Dans la matinée du jeudi 18 juin 2026, l’aéroport international Diori Hamani de Niamey a été la cible d’une attaque terroriste revendiquée par le Groupe de soutien à l’islam et aux musulmans (GSIM), branche sahélienne d’Al-Qaïda. Le bilan officiel fait état de 11 soldats et de deux civils tués, tandis que 22 assaillants ont été neutralisés.
La Confédération des États du Sahel (AES), qui regroupe le Niger, le Mali et le Burkina Faso, a immédiatement condamné cette agression, la qualifiant de « lâche et perfide ». Dans un communiqué, l’organisation a précisé que l’offensive visait à « atteindre les capacités opérationnelles des Forces armées nigériennes » et à « inverser la tendance actuelle de recul des groupes armés terroristes ».
Selon l’AES, cette attaque constitue « une nouvelle manifestation de la violence terroriste soutenue par des sponsors étatiques étrangers ». Elle survient quelques mois après une autre offensive, en janvier 2026, contre la base aérienne 101 de Niamey, située à proximité de l’aéroport.
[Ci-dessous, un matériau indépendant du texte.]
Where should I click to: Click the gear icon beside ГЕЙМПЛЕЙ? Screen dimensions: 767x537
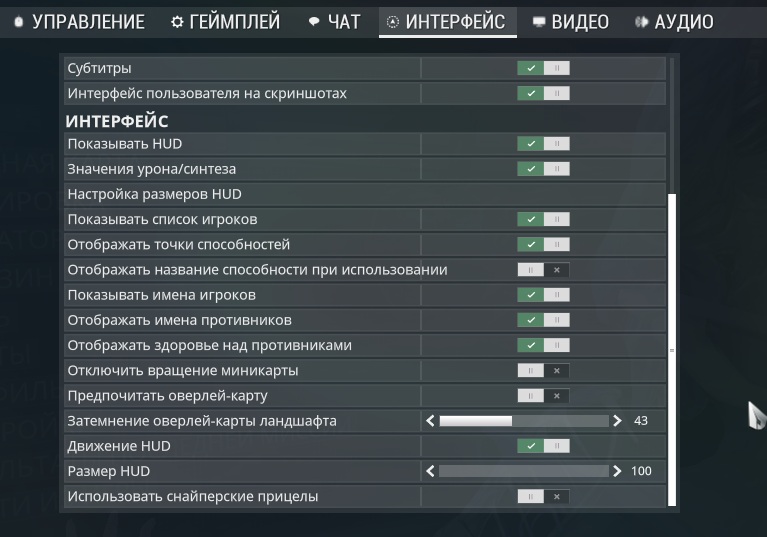[x=177, y=22]
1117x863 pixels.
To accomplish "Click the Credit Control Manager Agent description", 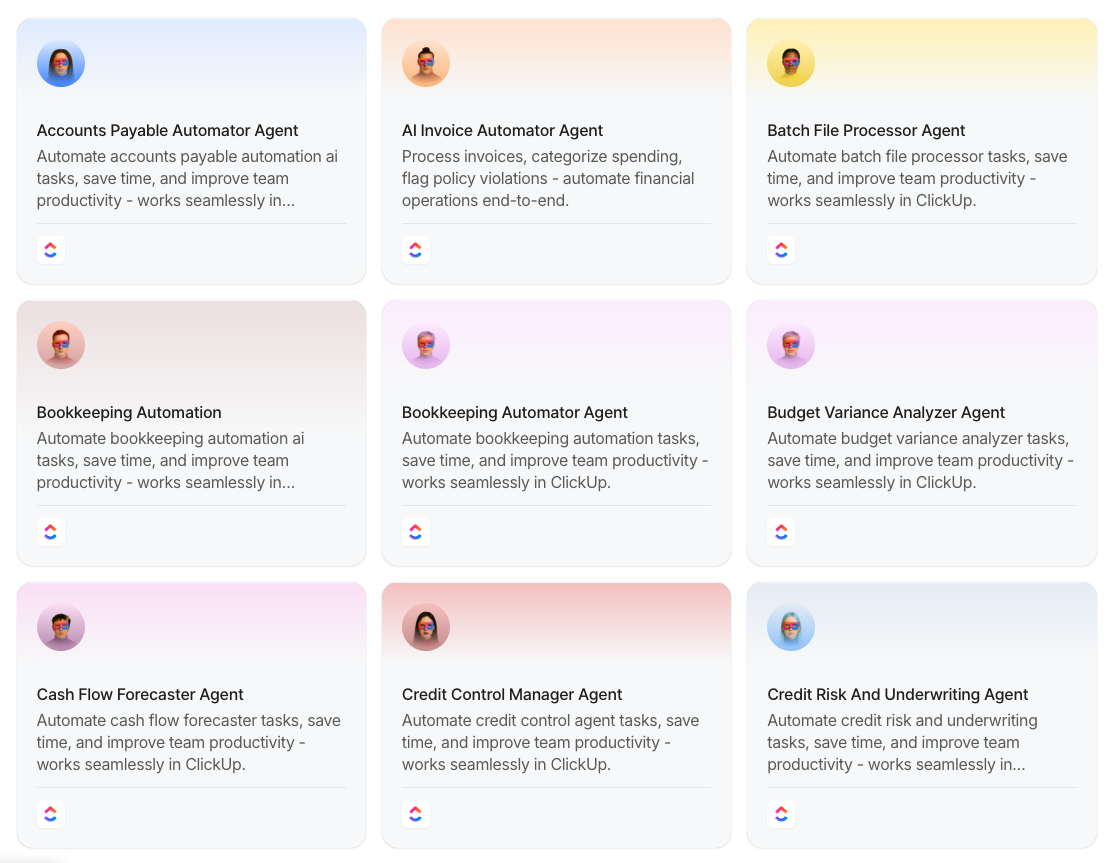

Cet incident avait déjà déclenché des tensions diplomatiques, le président Abdourahamane Tiani accusant plusieurs dirigeants étrangers de chercher à déstabiliser le pays.
Malgré ces attaques récurrentes, l’AES assure que sa stratégie sécuritaire commune reste intacte. « Loin de saper l’élan qui guide la dynamique confédérale, les attaques récurrentes et téléguidées ne font que renforcer l’union sacrée des filles et des fils de l’AES autour de la vision de leurs Chefs d’Etat dans leur lutte pour préserver l’intégrité territoriale des États membres, protéger les populations et garantir la paix durable dans l’espace sahélien », déclarent les dirigeants de l’AES.